Newer metrics include token-weighted precision. File precision answers "how many selected files were later changed"; token precision answers "how many selected tokens were spent on files later changed." Context precision also credits obvious read-only support context, such as paired tests beside changed source files. stats breaks token precision down by inclusion mode (full, symbols, summary) so summary noise is visible. In monorepos, it also reports selected-file distribution by workspace when workspace metadata exists.

`agentpack dashboard`

Serve a local context-decision cockpit from existing .agentpack/ artifacts.

agentpack dashboard
agentpack dashboard --open
agentpack dashboard --port 8766
agentpack dashboard --json

The dashboard serves at http://127.0.0.1:8765/ by default. It no longer writes or supports static dashboard HTML; run agentpack dashboard and keep the local server process alive while using the cockpit. If port 8765 is occupied, use --port.

The cockpit is local-only and does not load remote scripts or assets. It uses a loopback-only Python server for the dashboard data API and PTY-backed terminal sessions. Missing artifacts render empty states with suggested commands such as agentpack pack --task auto, agentpack learn, and agentpack benchmark --init. It shows selected and omitted context, task-map risk, tests, memory influence, observer signals from .agentpack/observer-events.jsonl, MCP health, and loop/action state.

The current workspace is backed by /api/dashboard/v2. It provides a typed workspace envelope, Tree-sitter impact inspection, agent-session continuity, and action inspection before execution. The Explain/Build preference is stored in the browser as agentpack.dashboard.presentation_mode; v1 routes remain available for existing integrations. See docs/dashboard-v2.md for request and response examples.

Command rows in the cockpit run through the local PTY runner instead of asking you to copy/paste.

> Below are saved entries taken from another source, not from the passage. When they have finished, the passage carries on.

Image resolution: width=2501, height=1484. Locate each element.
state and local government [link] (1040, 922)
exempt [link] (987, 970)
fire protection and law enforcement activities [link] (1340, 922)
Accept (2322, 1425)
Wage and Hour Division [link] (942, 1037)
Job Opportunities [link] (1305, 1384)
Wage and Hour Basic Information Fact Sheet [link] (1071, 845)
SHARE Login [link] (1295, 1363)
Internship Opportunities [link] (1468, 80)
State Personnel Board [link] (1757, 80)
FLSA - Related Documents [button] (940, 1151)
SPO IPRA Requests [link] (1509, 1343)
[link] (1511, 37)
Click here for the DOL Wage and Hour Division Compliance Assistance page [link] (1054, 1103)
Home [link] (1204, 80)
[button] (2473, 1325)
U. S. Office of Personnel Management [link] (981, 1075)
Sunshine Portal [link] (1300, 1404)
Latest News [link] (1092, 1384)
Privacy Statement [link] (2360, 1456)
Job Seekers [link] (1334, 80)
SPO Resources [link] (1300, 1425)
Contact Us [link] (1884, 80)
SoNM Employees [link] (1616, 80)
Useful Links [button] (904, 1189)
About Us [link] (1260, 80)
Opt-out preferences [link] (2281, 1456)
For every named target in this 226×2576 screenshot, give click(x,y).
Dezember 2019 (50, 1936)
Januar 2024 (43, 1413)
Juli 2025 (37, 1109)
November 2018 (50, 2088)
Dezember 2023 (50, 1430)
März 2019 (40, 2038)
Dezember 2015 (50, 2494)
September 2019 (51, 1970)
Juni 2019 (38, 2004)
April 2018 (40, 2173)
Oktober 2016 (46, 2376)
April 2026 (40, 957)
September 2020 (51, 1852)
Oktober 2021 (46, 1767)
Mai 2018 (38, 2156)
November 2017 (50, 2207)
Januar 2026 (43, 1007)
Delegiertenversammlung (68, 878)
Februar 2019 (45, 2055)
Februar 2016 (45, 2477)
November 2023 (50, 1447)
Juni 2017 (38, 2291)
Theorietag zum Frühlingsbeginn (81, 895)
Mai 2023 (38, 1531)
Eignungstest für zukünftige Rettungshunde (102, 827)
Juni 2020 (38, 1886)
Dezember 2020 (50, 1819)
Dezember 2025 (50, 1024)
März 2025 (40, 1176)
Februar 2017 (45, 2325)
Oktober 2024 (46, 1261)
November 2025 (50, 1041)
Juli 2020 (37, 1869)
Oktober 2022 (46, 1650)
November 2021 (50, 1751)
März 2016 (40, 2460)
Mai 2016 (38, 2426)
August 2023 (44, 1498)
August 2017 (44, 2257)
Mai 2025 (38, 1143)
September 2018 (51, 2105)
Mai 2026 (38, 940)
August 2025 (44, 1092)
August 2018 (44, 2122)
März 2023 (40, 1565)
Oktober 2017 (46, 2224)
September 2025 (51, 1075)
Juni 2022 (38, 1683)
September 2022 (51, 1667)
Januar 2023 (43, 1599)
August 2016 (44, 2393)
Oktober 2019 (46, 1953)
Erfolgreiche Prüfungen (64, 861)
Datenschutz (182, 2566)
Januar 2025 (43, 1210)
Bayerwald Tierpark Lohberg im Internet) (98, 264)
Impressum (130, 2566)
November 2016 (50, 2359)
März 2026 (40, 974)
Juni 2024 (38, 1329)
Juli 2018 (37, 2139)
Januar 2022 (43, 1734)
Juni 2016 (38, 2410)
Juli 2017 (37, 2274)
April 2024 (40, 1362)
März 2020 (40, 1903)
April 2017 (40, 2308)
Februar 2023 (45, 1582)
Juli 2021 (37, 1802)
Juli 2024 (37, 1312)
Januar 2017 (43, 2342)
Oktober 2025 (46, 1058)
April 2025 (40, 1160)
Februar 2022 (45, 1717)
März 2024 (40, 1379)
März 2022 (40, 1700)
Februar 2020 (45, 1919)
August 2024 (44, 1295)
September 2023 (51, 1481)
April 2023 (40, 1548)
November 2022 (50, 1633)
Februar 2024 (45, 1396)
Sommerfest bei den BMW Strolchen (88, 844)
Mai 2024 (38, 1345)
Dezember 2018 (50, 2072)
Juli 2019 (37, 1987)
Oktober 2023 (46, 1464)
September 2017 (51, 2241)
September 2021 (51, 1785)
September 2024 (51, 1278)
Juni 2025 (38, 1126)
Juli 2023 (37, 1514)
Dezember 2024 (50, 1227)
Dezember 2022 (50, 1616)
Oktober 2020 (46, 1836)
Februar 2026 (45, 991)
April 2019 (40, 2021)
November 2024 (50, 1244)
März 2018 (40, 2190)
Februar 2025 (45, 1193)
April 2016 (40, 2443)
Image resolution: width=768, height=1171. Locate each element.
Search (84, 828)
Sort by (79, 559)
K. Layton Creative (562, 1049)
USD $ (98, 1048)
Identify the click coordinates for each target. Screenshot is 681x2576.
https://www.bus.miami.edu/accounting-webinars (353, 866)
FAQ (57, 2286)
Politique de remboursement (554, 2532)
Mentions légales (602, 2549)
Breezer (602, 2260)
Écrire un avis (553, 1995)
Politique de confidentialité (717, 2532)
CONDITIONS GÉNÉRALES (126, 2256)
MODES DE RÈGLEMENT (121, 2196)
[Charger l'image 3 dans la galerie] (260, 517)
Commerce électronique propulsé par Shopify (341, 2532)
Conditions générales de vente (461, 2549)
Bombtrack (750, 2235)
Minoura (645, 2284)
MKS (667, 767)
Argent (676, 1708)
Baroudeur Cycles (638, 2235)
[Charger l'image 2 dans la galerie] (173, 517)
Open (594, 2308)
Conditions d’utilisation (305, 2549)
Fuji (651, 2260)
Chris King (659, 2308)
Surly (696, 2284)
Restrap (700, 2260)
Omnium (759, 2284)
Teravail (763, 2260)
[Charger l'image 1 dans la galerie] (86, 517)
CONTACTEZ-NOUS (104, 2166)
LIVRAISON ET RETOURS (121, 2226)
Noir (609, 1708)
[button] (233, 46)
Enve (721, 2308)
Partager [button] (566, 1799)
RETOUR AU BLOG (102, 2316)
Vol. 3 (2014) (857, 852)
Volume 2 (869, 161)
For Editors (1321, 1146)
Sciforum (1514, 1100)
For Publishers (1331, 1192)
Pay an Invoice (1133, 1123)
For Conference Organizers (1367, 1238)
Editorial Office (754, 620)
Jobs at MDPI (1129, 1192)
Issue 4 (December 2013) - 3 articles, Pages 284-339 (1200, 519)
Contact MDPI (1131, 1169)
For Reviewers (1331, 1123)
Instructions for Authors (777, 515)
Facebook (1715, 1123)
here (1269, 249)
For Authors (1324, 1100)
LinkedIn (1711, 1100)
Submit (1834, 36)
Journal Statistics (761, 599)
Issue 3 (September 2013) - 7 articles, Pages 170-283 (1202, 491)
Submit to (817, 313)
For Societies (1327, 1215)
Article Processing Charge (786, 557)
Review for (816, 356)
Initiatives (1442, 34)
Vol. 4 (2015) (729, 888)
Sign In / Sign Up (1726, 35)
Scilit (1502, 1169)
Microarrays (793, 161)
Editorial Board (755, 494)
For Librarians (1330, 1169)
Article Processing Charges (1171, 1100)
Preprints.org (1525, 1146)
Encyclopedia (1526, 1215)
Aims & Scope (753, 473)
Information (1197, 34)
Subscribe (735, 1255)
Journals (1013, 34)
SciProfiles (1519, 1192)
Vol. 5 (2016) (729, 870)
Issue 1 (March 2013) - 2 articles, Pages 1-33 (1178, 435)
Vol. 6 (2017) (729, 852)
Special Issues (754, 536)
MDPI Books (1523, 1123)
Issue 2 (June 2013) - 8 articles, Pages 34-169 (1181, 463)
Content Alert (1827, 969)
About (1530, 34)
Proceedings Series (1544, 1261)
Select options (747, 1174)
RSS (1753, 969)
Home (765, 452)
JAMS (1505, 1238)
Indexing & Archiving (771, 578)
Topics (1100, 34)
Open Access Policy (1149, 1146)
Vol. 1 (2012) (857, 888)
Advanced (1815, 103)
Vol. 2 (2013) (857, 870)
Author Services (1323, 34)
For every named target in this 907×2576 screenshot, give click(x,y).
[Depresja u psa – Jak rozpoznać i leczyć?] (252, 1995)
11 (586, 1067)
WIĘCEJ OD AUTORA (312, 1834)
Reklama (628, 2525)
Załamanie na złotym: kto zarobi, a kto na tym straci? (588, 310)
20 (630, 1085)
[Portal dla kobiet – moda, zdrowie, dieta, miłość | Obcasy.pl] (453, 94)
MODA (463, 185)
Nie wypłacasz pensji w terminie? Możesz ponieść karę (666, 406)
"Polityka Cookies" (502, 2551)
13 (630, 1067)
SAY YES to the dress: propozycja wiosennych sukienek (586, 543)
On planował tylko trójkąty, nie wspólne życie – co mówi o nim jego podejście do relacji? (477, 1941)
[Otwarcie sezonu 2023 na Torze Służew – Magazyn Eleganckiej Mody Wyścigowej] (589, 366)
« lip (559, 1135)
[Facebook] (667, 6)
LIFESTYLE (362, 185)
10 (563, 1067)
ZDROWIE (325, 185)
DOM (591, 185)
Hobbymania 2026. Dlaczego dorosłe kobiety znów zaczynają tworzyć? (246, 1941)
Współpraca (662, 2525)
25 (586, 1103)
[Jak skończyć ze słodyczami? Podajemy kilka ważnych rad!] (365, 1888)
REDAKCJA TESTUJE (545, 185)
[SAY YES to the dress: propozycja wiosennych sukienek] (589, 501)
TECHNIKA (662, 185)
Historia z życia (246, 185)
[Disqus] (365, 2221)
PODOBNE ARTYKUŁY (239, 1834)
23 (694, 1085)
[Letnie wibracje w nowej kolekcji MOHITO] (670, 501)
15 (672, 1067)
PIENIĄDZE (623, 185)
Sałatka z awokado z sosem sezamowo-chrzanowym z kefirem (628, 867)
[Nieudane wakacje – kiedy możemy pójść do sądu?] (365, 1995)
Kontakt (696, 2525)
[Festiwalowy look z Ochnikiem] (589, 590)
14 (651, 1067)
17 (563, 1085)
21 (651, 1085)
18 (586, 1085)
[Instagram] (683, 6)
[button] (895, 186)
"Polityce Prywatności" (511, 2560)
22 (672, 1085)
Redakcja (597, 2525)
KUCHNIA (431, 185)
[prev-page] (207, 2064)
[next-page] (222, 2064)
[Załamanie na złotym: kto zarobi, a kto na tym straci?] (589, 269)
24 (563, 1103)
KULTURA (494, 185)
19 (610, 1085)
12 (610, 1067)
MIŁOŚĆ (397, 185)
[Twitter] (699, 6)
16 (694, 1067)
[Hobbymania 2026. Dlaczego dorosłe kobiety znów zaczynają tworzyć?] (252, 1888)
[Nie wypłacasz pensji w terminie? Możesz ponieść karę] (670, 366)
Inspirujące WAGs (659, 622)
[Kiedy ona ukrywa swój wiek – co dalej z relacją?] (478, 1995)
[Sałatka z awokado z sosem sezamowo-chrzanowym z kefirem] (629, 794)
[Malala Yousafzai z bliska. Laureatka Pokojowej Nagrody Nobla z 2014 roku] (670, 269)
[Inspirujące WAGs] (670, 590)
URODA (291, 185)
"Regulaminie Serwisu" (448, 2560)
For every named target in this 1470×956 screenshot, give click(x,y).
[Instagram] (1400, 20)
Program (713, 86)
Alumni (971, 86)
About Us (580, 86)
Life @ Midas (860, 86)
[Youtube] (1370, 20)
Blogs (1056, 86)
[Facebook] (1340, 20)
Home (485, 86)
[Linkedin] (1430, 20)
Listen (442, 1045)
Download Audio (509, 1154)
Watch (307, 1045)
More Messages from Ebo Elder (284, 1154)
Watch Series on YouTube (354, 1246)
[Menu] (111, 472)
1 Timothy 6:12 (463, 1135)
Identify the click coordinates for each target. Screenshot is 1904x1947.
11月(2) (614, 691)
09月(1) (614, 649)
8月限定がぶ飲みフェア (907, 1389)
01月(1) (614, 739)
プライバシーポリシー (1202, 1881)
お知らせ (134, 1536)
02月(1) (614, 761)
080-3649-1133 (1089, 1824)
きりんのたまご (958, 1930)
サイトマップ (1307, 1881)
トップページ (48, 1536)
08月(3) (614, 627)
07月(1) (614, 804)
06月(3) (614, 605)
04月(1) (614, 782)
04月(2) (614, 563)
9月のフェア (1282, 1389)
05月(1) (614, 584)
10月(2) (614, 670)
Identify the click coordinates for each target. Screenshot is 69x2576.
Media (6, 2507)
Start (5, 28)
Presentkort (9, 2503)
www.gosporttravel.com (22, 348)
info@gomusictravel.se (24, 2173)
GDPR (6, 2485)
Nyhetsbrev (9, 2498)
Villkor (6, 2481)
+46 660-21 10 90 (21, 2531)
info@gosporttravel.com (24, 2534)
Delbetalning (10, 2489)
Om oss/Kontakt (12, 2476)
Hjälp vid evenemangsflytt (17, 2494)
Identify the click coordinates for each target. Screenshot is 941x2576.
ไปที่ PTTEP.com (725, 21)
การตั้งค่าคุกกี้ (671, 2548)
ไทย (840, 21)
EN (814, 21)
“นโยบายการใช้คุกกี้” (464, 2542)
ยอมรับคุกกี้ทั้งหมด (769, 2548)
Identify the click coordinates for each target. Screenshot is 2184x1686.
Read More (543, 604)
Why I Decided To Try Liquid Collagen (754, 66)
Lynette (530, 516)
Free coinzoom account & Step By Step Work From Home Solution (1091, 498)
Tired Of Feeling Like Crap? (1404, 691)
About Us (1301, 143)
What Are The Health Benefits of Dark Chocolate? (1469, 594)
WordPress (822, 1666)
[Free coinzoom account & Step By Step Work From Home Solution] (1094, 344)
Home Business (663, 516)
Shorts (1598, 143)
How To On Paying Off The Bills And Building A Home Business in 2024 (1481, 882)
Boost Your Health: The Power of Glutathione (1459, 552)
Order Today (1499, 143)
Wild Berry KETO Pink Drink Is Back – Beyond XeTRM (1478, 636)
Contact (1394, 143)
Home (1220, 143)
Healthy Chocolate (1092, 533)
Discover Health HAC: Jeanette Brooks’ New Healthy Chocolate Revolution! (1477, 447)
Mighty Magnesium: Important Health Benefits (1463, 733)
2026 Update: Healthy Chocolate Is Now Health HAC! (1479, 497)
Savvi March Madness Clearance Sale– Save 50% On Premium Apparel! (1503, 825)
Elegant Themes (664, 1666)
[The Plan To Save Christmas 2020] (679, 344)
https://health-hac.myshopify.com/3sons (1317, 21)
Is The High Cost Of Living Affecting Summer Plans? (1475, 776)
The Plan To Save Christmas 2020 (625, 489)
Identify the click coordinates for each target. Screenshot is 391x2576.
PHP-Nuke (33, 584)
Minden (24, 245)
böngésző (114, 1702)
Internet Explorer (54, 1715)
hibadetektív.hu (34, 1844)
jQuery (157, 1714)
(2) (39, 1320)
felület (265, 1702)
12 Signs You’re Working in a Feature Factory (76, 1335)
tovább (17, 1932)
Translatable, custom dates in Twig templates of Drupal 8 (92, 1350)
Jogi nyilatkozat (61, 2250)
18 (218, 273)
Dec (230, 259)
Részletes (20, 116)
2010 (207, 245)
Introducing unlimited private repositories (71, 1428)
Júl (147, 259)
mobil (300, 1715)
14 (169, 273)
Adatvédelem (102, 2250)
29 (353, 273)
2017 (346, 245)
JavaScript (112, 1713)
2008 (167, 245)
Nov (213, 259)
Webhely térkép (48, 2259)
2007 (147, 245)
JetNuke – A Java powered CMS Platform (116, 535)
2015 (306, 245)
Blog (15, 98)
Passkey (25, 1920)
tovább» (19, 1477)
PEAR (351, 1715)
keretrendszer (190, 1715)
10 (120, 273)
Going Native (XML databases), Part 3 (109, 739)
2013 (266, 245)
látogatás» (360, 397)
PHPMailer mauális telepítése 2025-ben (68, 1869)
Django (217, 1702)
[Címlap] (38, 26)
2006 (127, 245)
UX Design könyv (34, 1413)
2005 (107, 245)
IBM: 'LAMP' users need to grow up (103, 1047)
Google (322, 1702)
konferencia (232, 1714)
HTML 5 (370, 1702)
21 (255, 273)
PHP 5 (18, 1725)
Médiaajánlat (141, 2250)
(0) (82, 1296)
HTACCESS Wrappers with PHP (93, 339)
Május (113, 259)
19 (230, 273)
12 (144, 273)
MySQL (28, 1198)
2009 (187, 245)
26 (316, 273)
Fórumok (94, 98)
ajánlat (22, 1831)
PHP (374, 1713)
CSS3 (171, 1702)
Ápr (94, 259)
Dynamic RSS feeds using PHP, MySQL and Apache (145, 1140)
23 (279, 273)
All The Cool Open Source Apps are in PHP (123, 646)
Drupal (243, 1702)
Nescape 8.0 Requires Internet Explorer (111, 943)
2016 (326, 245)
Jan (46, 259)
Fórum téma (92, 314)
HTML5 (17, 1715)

The server only allows AgentPack-related commands, runs them from the project folder, rejects shell operators, and requires confirmation for risky commands such as agentpack repair, agentpack init, or commands using flags like --fix, --force, or --repair-stale.

--json prints the normalized dashboard snapshot to stdout instead of starting the server. Use it when you want to inspect the underlying project, context, selected files, skill feedback, learning artifacts, observer signals, benchmark metrics, and suggested actions programmatically. Observer cards are hypotheses from local history, not source evidence.

To build a real usefulness signal for your repo:

agentpack benchmark --sample-fixtures

agentpack benchmark --init
# edit .agentpack/benchmark.toml with real tasks + files you actually changed
agentpack benchmark --compare --misses --prove-targets

--sample-fixtures runs bundled FastAPI, Next.js, mixed Python/TypeScript, Django REST-style, Go service, and Rails-style fixture evals from an AgentPack source checkout. It is a smoke test, not a claim about your repo.

For an 8+ usefulness signal, use benchmark.toml with real third-party or customer-style repos: 5-20 historical tasks, task_type labels, the files actually changed for each task, and --compare results for recall, F1, rank@K, and token noise. That is better than trusting generic benchmarks because it tells you whether AgentPack selects the files that matter in code the package has never seen.

See benchmarks/README.md for the public smoke-suite fixtures, quality gates, and the recommended miss-debugging workflow.

`agentpack diagnose-selection`

Combine latest pack stats, largest token consumers, why-selected reasons, why-not-selected omission buckets, pack diagnostics, and recent benchmark misses into concrete selection tuning advice.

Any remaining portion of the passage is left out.